» The task:
From the first line of the data below through the line holding "Task: Sort ascending by year 2018", write out each line exactly as it stands.

» Pixel coordinate grounding data:
----------
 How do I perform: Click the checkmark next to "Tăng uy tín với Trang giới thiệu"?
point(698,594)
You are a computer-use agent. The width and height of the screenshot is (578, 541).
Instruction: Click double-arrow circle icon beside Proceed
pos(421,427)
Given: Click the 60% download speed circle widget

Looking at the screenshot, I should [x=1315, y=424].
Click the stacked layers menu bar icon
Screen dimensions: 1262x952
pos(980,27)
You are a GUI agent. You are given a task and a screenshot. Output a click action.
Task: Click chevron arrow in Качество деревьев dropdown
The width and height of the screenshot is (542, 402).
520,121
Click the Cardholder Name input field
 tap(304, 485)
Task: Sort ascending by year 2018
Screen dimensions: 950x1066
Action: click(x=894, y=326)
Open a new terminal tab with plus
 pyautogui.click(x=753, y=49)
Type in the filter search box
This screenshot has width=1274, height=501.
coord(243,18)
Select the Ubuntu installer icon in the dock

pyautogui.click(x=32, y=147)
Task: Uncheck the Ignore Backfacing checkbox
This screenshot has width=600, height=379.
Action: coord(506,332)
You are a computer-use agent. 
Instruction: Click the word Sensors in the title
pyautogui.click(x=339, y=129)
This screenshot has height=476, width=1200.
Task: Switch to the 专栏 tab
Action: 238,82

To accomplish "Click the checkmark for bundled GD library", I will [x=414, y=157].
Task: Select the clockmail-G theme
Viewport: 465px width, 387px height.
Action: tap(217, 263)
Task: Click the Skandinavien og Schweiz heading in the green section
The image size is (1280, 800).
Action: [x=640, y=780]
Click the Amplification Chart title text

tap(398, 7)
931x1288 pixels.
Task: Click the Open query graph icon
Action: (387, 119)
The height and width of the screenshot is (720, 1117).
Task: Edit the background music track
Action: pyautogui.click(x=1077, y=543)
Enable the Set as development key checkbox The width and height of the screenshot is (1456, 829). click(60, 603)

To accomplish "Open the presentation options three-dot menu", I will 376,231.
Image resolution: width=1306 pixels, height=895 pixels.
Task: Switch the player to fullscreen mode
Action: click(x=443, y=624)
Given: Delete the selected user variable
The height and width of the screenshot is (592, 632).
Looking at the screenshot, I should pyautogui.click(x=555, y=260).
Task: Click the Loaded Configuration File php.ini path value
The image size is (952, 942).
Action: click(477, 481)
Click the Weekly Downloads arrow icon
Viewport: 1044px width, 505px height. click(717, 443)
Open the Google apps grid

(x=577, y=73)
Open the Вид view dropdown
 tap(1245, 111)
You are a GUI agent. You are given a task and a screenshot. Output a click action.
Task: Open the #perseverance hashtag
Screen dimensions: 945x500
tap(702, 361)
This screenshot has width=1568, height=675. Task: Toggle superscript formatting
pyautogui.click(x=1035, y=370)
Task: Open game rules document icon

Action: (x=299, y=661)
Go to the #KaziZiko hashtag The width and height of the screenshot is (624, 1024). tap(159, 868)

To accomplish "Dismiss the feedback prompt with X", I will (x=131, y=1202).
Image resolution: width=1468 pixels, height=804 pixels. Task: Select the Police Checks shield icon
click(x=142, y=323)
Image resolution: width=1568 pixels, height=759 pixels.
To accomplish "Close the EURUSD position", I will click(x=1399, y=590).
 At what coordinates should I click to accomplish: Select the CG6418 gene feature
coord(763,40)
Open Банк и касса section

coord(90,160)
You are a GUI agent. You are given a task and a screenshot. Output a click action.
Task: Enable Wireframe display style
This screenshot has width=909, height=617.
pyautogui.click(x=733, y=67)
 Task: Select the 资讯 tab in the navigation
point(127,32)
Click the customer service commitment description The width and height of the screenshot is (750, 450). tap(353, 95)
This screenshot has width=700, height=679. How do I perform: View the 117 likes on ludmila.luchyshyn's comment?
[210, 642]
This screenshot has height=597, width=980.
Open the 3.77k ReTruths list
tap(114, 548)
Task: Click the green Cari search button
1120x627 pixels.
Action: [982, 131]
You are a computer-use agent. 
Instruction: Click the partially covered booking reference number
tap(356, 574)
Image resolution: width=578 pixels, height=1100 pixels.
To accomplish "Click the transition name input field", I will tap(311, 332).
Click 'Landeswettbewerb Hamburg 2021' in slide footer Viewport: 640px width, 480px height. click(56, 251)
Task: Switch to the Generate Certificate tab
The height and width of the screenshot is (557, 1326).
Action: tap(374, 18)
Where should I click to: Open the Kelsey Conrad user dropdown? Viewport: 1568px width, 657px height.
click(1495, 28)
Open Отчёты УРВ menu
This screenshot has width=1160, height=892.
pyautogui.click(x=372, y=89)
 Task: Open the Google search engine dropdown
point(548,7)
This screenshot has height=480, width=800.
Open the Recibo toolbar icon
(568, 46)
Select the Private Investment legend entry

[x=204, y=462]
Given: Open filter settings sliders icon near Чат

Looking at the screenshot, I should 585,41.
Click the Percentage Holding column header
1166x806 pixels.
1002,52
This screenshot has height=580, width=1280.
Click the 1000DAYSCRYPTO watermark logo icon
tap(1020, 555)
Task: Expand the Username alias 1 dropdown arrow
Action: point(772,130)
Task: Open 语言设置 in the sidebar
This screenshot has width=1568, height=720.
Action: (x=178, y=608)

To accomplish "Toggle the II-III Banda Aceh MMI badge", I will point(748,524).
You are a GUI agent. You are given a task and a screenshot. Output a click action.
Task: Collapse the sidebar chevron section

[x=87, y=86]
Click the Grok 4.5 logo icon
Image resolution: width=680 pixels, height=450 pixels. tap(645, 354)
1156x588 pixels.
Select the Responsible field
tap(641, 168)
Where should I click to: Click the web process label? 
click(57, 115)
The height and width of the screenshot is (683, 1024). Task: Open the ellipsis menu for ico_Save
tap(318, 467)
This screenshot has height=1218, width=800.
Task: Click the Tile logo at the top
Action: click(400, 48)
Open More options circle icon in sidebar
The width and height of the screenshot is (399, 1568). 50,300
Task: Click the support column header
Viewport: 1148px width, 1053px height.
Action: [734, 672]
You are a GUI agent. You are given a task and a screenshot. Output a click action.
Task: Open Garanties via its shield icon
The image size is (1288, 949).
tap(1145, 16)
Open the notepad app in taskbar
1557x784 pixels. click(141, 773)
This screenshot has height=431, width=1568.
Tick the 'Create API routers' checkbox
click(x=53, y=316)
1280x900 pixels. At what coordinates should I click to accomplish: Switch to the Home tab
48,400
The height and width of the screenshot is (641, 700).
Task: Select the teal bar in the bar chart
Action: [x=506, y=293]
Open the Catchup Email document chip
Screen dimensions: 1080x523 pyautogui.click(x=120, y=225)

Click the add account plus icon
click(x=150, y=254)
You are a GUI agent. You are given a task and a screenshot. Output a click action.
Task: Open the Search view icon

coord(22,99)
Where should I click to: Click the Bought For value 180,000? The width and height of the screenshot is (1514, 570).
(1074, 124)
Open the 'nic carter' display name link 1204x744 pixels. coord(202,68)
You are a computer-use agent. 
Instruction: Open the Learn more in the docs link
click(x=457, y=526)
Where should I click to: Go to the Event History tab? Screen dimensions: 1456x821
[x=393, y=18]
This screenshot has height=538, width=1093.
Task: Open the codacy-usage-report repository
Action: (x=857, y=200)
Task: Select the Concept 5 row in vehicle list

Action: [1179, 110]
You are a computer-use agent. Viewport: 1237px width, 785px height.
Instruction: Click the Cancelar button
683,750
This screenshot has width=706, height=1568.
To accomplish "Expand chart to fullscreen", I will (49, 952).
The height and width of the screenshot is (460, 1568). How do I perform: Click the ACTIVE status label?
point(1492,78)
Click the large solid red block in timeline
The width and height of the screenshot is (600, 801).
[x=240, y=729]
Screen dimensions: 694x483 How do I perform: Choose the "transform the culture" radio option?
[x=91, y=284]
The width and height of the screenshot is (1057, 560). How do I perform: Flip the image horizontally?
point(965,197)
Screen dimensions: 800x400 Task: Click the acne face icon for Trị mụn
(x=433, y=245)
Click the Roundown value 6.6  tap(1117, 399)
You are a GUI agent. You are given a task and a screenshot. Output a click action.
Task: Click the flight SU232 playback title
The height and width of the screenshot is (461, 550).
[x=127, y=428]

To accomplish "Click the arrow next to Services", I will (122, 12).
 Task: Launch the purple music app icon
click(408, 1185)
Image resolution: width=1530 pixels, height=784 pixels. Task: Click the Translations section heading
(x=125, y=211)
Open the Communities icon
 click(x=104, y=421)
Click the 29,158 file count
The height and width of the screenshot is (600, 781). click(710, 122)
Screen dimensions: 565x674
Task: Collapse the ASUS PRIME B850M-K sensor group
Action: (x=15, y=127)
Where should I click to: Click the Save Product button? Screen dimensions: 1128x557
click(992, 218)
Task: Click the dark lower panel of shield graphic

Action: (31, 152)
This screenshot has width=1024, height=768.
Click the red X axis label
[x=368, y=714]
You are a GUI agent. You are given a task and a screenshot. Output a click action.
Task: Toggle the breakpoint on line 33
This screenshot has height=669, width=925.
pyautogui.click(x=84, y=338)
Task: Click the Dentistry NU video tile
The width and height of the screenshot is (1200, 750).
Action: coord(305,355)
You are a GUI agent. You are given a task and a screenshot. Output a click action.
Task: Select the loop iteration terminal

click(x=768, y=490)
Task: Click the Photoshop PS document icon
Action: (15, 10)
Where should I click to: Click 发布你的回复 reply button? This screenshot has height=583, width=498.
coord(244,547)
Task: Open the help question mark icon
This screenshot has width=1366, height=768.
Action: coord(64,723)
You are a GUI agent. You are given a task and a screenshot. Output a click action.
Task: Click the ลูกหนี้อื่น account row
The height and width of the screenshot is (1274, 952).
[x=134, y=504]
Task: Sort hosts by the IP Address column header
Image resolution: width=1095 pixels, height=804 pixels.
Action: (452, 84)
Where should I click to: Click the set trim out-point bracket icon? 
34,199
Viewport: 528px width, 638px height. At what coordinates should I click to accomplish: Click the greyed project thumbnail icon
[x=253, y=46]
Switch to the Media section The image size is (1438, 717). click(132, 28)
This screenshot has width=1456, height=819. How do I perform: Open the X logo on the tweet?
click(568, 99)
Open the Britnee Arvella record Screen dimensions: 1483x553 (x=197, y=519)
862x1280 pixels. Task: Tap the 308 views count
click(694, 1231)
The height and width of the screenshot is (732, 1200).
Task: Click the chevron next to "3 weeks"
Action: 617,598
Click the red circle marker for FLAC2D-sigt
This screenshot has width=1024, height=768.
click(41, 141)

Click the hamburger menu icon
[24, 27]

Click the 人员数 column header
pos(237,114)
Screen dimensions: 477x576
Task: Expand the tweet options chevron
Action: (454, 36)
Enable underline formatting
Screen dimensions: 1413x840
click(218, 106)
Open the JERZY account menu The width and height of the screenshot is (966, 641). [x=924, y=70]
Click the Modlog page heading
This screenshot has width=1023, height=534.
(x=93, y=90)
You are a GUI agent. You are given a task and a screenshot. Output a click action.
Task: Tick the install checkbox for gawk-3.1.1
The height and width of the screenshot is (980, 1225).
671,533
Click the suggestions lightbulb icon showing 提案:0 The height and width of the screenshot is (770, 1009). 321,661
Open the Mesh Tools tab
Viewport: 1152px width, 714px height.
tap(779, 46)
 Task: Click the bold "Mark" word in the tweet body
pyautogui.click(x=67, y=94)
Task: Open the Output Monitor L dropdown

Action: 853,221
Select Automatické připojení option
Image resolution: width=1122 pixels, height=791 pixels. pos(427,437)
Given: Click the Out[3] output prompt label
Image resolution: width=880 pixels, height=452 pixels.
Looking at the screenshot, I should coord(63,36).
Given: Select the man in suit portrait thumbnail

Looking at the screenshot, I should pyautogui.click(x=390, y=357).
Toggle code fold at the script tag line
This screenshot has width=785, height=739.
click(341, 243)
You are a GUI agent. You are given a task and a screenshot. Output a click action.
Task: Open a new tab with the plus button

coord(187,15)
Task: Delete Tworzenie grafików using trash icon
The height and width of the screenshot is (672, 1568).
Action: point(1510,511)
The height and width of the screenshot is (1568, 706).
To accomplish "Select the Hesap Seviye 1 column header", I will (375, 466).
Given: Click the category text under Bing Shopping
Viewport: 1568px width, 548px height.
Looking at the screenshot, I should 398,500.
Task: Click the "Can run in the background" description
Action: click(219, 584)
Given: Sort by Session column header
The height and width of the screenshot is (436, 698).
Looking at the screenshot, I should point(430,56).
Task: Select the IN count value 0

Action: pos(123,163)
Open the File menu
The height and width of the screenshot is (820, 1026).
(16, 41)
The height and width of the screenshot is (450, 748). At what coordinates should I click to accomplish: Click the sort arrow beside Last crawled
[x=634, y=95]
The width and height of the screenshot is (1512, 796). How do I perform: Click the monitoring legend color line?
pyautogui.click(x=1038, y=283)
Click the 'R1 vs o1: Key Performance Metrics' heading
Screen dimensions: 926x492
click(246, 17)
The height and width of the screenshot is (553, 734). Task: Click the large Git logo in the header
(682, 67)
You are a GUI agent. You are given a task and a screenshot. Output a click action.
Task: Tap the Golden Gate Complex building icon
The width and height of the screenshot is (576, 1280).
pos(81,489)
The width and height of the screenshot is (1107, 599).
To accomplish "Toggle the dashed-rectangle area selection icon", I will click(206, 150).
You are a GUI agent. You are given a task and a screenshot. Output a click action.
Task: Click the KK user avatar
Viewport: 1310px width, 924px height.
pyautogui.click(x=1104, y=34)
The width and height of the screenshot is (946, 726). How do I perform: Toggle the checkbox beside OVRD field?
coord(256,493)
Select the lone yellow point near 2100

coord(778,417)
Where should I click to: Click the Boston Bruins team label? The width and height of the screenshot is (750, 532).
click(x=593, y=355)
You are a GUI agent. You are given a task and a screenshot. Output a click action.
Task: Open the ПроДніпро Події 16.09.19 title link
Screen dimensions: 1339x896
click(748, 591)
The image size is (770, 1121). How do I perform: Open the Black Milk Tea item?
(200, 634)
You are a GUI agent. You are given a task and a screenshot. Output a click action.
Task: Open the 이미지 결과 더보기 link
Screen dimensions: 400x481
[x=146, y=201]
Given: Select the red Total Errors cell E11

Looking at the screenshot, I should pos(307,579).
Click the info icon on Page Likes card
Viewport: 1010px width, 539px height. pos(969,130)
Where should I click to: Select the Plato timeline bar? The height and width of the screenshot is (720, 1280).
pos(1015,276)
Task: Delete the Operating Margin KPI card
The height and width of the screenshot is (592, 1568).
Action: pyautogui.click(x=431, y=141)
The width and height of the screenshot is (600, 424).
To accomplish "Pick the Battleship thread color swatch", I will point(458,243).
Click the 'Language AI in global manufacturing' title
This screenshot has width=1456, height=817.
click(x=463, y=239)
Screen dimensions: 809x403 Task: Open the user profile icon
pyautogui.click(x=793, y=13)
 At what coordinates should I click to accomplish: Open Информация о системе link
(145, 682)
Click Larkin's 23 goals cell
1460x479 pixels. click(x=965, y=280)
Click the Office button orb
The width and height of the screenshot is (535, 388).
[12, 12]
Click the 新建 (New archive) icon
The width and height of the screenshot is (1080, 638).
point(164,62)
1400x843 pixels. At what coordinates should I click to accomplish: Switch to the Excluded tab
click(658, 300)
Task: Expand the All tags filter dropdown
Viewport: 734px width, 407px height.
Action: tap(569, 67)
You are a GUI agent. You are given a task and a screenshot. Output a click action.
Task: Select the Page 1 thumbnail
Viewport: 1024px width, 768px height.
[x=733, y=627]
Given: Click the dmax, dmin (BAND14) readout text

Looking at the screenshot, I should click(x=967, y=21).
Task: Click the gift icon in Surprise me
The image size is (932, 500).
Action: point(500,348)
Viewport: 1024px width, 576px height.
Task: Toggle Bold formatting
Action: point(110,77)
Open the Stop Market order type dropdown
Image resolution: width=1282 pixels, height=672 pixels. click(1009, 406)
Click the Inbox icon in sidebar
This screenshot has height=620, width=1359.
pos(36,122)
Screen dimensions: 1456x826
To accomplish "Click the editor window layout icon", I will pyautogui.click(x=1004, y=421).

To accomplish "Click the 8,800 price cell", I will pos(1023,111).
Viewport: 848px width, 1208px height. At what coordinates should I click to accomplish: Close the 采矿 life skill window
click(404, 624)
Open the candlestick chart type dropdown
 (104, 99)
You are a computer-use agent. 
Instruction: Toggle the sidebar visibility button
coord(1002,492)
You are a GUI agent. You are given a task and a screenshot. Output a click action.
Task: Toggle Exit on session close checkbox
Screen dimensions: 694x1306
----------
» Answer section:
 How do I perform: Click the checkmark next to "Tăng uy tín với Trang giới thiệu"?
point(698,594)
You are a computer-use agent. The width and height of the screenshot is (578, 541).
Instruction: Click double-arrow circle icon beside Proceed
pos(421,427)
Given: Click the 60% download speed circle widget

Looking at the screenshot, I should [x=1315, y=424].
Click the stacked layers menu bar icon
Screen dimensions: 1262x952
pos(980,27)
You are a GUI agent. You are given a task and a screenshot. Output a click action.
Task: Click chevron arrow in Качество деревьев dropdown
The width and height of the screenshot is (542, 402).
520,121
Click the Cardholder Name input field
 tap(304, 485)
Task: Sort ascending by year 2018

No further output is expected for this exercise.